Efficient Catalytic Oxidation of Ethylene at 0 °C on an in Situ Carbon Modified Pt Catalyst Supported on SBA-15

The design of efficient catalysts for catalytic ethylene (C₂H₄) oxidation is of crucial importance for extending the shelf life of fruits and vegetables. Herein, a carbon modified SBA-15 supported Pt catalyst (Pt/CSBA-15) was prepared in situ by a facile solid phase grinding-infiltration-inert atmosphere calcination method. Characterization results reveal that in the Pt/CSBA-15 catalysts thin carbon layers are successfully formed in the hexagonal pores of SBA-15. Additionally, Pt particles are well dispersed in the channels of SBA-15, and Pt/CSBA-15 has a smaller Pt particle size than the catalyst without carbon modification (i.e., Pt/SBA-15). O₂ is more feasibly adsorbed and activated on small-sized Pt particles, and in situ formed carbon species enhance the hydrophobicity of catalysts.

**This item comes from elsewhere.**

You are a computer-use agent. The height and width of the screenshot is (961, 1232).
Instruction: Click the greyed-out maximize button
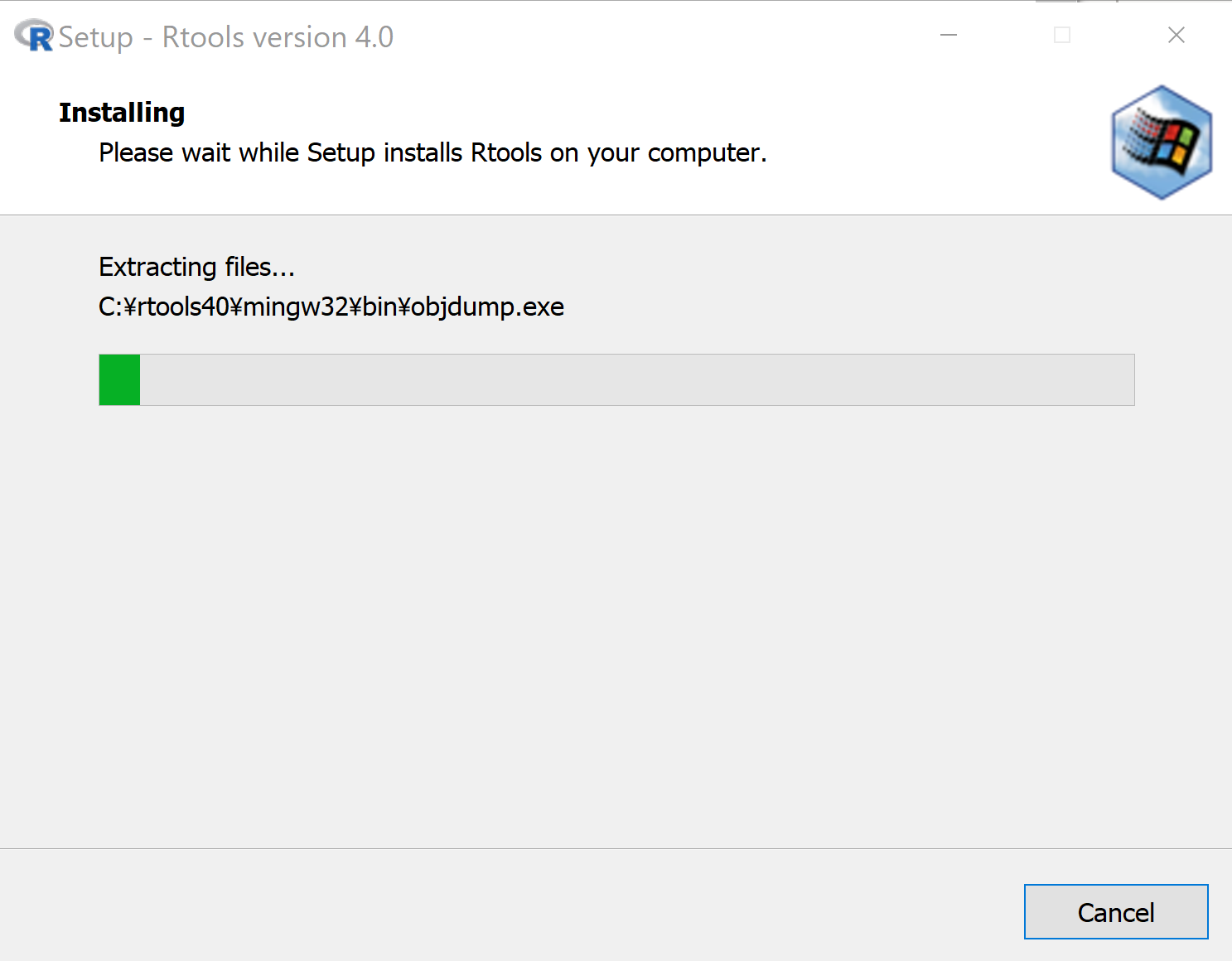[x=1062, y=35]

As a result, both 3Pt/CSBA-15 and 5Pt/CSBA-15 are able to maintain 100% conversion of 50 ppm of C₂H₄ for more than 7 h at 0 °C. 3Pt/CSBA-15 even achieves 81.5% C₂H₄ conversion and 71.6% CO₂ yield after 20 h, exhibiting much more prominent catalytic performances than 3Pt/SBA-15. DFT calculations and in situ FTIR measurements confirm that small-sized Pt particles possess strong O₂ affinity to promote O₂ adsorption, and in situ formed hydrophobic carbon layers efficiently suppress competitive H₂O adsorption.